Posted by Yvonne Raley on

Perhaps some of you are wondering how it works. How things get done so fast - sometimes, and then painstakingly slow other times. How things get made, who makes them. Or what you need to run a business like mine. So here goes.

In my home office, there's just me and 2-3 days a week, my very cool friend Debbie. Two days a week we're out, making "runs" in New York. 

I work 7 days a week but not all day every day. I start right after waking up. Etsy questions, convos, listings, photos. That takes about two hours.  When Debbie comes in, she ships.  When she doesn't, I ship.  Shipping can sometimes take half a day.  Etsy insurance doesn't cover gems,  Ship Station does, PayPal does, the latter only up to $500. So we use different services. Payment plans require checking for total amount paid before insuring and all parts of the payment plan (or custom order) need to be checked as shipped.  Ring sizes have to be double checked, custom orders checked one last time, and if a second person is there, all packages are gone through twice to make sure no content got mixed up.

 




Debbie, My Assistant and Friend

By the time that's all done I usually already have more custom requests, so I take more photos and answer questions. I make a lot of quotes. I go though invoices, do some bookkeeping. In between we do Facebook, Pinterest, other social media, newsletter, blog, we order supplies and castings.  It easily takes all day.

 




Most of my time is taken up with customers and Etsy itself.  Most of Debbie's job is shipping and social media.  But we also switch off with that, with photographs and other stuff.

 



Twice a week I go to 47th street to process orders. Those are very busy days!  I am often off to a late start because I have so much Etsy traffic. So Debbie gets there first, going directly from her house, picks up castings and gets them to out pre-polish service - they cut the sprue, clean and tumble. New designs make it from there to Alex, the engraver, then go back to Taba Casting for a mold and castings.

 




Buying Supplies in New York City (Actually this is Cheese)

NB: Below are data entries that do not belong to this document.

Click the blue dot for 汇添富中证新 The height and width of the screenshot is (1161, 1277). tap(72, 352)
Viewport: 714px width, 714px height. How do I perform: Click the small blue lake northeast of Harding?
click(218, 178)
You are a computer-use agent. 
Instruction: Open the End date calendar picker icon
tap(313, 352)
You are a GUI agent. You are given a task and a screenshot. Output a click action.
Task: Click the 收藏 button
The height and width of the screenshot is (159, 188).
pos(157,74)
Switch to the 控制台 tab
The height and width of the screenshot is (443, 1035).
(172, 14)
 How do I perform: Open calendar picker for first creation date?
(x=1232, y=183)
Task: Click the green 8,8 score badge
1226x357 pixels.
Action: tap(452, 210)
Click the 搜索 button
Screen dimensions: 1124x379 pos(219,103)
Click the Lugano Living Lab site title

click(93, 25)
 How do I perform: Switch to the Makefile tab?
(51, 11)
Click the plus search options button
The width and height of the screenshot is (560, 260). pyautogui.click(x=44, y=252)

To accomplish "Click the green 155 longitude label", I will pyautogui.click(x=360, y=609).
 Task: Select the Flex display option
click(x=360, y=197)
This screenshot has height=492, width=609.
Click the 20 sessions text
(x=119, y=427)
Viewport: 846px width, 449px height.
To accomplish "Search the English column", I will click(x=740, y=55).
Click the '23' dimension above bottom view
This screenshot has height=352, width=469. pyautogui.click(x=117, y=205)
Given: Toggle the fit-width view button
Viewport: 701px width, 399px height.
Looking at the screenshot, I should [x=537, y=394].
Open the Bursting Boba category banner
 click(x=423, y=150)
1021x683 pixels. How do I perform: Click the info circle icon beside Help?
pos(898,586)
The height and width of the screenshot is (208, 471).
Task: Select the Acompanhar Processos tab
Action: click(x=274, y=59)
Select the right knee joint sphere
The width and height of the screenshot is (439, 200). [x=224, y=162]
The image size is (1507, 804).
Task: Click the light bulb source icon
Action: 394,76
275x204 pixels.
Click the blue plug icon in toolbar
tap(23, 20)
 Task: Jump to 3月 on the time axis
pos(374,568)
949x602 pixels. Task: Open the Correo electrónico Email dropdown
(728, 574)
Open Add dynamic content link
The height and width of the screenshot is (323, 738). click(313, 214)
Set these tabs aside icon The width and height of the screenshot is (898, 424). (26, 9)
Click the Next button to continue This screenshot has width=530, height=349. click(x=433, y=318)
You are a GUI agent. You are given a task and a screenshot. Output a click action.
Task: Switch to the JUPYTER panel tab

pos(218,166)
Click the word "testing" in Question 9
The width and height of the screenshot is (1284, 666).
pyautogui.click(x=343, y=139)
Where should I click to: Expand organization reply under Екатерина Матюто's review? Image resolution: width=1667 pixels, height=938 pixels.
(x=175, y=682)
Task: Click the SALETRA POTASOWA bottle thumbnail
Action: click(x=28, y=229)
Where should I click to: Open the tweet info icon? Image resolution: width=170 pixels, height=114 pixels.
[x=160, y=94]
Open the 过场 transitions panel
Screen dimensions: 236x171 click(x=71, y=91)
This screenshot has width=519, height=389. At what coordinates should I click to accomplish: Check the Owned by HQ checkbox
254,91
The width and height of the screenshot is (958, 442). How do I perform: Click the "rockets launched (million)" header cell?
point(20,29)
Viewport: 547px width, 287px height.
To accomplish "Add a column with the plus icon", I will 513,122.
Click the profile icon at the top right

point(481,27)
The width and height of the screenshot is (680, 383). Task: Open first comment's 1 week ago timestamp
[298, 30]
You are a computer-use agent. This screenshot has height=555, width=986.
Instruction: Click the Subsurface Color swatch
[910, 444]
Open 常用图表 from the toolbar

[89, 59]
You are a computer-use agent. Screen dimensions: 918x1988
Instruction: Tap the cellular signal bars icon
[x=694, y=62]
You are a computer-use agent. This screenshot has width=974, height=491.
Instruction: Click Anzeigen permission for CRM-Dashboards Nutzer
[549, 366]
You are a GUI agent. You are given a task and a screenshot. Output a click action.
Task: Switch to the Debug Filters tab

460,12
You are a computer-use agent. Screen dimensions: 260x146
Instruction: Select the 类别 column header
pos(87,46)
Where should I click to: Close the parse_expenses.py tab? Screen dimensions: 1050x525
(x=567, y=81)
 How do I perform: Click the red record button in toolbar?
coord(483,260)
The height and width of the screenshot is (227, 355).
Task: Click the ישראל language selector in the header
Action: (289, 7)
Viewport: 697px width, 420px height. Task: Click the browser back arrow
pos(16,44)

Our custom orders each have designated jewelry envelopes with customer name, order date, metal, size or length and order description or drawing. All the order steps are listed and get checked as we go (i.e. casting, parts needed, pre-polish, jewelry work, setting, final polish). Many steps are the same for each piece.  So we essentially funnel the envelopes through 4-6 stops a piece, leaving them at many stops for 2-3 days, and quality checking each time. Some days we pick up or drop at the lab, requesting certificates. On other days I have appointments at various gem dealers while Debbie does the "runs" between stops with the "jobs." We text each other all day long, double checking what is where or which setting works or which customer needs what.  Some days we run out of time. Plus I have to take breaks answering questions for customers (those are the days when you get convoluted convos with many typos).

 

"After New York" days are often the busiest.  Custom orders come back and need photos and listings and if possible, are shipped asap.

 

I love my New York days. I exchange news with Pierre the Setter, Vasken the jeweler, Josh from the lab and Jaimeen from Prima Gems. I find out what's new in gems, what the buzz is on the street, and I get to be out and about. I can take much of the news back to my customers.

 

Often there are errors to correct, and there can be slow downs (a casting has to be redone, a stone broke, or I don't have all the correct stuff in my bag so a custom piece is delayed). Debbie and I need to plan our day carefully so nothing is forgotten and we don't run out of time. One step is missed and we lose half a week!  It happens though. And often it is our fault because there is too much to think of at once.

 

I process up to 150 orders a month and half or more are custom. I stick to my wholesale pricing so getting more staff isn't easily paid for. But I love what I do and wouldn't go back to my day job for anything.